Piston design? Ignition Design?
I posted a rather large pic.
Honda pistons are pretty much standard. Honda ignition systems are mediocre at best. The pent-roof combustion chamber shape has a lot to do with it but it certainly is not unique to the D15Z1. It's pretty much standard across the entire Honda lineup since the early 80's.
Originally Posted by trautotuning
Oh and if anybody is planning on doing this (like me), it is a very wise idea to go with an aftermarket ignition module like MSD or the such.
These devices can multifire below a certain rpm, which is what you need to be able to light those lean mixtures (and it is exactly what the Honda insight does, multi fires the plug).
Just a heads up on what I have learned through my research in order to get my engine to lean burn safely
I have an AEM Twin Fire (CDI multistrike ignition system) on mine as part of converting it to direct fire.
"Q: What is Multi-Strike?
A: Multi-Strike is the process of firing the spark plug multiple times at low RPM to aid in idle quality, throttle response and engine start up. The AEM CDI can deliver up to 8 full energy spark events sequentially."

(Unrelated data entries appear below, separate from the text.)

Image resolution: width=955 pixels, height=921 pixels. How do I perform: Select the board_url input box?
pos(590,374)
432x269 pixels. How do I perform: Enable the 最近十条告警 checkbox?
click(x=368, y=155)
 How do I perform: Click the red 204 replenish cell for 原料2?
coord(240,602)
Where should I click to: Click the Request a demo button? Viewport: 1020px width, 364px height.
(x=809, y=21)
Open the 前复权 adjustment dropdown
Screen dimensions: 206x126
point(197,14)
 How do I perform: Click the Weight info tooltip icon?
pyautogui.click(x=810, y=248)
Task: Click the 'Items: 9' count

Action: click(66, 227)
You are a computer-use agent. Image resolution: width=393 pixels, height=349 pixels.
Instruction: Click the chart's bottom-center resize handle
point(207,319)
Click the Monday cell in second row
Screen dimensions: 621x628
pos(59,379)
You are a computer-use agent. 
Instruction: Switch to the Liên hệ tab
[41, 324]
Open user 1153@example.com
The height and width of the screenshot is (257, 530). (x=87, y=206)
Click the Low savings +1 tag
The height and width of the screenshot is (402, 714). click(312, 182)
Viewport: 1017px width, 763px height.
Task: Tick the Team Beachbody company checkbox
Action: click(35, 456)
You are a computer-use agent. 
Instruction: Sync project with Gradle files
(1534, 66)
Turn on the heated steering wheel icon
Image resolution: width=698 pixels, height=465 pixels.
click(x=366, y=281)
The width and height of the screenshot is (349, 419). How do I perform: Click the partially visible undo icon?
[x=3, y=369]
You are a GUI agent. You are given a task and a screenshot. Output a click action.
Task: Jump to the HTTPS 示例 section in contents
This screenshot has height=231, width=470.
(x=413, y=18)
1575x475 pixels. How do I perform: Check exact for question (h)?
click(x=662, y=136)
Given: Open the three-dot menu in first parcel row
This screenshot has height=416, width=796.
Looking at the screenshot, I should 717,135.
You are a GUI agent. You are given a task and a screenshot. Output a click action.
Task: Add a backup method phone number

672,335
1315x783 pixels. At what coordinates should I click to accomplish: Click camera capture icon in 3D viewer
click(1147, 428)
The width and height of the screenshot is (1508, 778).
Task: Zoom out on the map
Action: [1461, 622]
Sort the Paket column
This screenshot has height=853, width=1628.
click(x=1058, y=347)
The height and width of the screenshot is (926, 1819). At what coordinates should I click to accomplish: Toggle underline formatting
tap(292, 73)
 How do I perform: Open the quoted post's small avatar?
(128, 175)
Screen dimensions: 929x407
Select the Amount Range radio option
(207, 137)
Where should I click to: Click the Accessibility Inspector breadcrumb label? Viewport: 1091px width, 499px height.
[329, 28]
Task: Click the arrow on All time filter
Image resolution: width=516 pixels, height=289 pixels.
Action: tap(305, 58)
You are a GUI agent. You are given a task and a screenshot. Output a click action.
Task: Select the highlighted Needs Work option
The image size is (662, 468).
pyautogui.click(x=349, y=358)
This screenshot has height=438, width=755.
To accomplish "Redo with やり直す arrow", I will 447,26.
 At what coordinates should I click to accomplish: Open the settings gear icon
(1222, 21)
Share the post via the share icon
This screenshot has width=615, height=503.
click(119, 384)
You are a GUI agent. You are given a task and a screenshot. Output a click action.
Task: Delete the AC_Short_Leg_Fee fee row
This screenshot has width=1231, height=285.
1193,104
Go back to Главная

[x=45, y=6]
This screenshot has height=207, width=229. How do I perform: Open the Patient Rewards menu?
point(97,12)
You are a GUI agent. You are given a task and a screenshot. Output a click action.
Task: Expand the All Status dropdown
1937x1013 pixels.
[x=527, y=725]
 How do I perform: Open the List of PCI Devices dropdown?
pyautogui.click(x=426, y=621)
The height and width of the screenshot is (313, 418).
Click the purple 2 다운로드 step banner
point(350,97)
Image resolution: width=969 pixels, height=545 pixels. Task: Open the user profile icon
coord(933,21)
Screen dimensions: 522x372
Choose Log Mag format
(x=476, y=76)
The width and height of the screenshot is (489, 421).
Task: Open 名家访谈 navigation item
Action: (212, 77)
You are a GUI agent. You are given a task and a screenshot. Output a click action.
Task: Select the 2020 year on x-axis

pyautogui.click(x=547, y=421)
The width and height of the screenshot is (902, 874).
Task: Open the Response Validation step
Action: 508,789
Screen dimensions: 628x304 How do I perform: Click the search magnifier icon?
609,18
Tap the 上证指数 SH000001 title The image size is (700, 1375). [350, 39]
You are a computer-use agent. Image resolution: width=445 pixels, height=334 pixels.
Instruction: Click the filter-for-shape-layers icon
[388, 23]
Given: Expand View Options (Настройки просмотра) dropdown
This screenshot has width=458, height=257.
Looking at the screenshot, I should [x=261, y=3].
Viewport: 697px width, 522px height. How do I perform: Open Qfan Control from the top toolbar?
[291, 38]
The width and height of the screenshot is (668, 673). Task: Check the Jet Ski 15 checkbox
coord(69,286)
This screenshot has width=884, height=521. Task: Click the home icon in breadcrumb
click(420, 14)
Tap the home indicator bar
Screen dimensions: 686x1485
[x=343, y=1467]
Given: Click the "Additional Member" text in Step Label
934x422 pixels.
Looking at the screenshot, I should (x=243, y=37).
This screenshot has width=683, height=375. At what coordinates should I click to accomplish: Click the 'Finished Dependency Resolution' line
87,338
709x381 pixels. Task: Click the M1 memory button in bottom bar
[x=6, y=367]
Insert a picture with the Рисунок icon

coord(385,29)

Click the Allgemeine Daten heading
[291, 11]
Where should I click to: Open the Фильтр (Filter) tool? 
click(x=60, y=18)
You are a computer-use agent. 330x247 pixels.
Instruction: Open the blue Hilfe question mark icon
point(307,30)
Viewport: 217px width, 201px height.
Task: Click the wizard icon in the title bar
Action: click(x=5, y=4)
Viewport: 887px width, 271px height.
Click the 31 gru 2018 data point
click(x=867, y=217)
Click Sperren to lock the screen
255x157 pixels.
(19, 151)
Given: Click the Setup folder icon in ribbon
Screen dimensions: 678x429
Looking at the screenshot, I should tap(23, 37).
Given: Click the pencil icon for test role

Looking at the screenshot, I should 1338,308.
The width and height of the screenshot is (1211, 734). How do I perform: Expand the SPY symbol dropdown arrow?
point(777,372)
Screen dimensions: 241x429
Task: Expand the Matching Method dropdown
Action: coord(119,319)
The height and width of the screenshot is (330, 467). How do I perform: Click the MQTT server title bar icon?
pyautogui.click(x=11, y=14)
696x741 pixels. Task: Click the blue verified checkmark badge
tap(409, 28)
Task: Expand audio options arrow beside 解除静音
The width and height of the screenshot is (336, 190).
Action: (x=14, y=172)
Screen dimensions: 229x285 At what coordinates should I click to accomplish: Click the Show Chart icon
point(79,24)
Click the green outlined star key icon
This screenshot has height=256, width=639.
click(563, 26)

Doing a bit of research, it looks like lean mixes alone do no harm, but at low rpms and high load, lean mixes can lead to detonation and its the detonation that can damage pistons, burn valves etc.
My friend melted 2 or 3 pistons in his 250cc mx motorcycle before he realized he had leaky crank seals, making his bike run lean. Of course he was hammering it to death every time. Thing was he said it was running GREAT, really fast, and then nothing. From what I've seen, I concur...
...ultra lean mode can involve ratios as high as 65:1. [...]
Ultra lean burn mode is used for light-load running conditions, when little or no acceleration is required. The fuel is not injected at the intake stroke but rather at the latter stages of the compression stroke, so that the small amount of air-fuel mixture is optimally placed near the spark plug. This stratified charge is surrounded by mostly air which keeps the fuel away from the cylinder walls for lowest emissions. The combustion takes place in a toroidal (donut shaped) cavity on the piston's surface. This technique enables the use of ultra-lean mixtures impossible with carburetors or conventional fuel injection.
Really? I've read that they're pretty good at what they do... That it's not generally necessary to upgrade them for most performance applications. Are you saying that because you had problems when running a modified lean-burn setup, or because you're annoyed that it doesn't fire 15 times every other cylinder stroke?
Really, I don't think it's fair to compare factory equipment to an aftermarket setup when modifying the engine beyond its intended range of operation. If the engineers had expected the engine to run particularly lean, they would have upgraded the ignition to cope. Newer Honda lean burn engines have two spark plugs per cylinder, and each plug has its own coil/ignitor unit assembly. The separate ignition assemblies not only add redundancy and therefor reliability, but also divide up the work load so plugs could conceivably be fired multiple times (maybe they already are?) with just a tweak of the ECU programming.
This graphic shows 16:1 as having the best economy.
On a related note, supposedly NOX emissions go up when you run too lean, but based on the graphs at the beginning of this thread, it seems that running ultra lean would have lower combustion temps and therefore lower NOX emissions than a stoichiometric ratio.
Wouldn't the ratio of oxygen to nitrogen remain the same regardless of the volume?
The "Lean" aspect applies to the volume of air relative to the volume of fuel so although the volume of air is decreased the actual mixture of the air does not alter.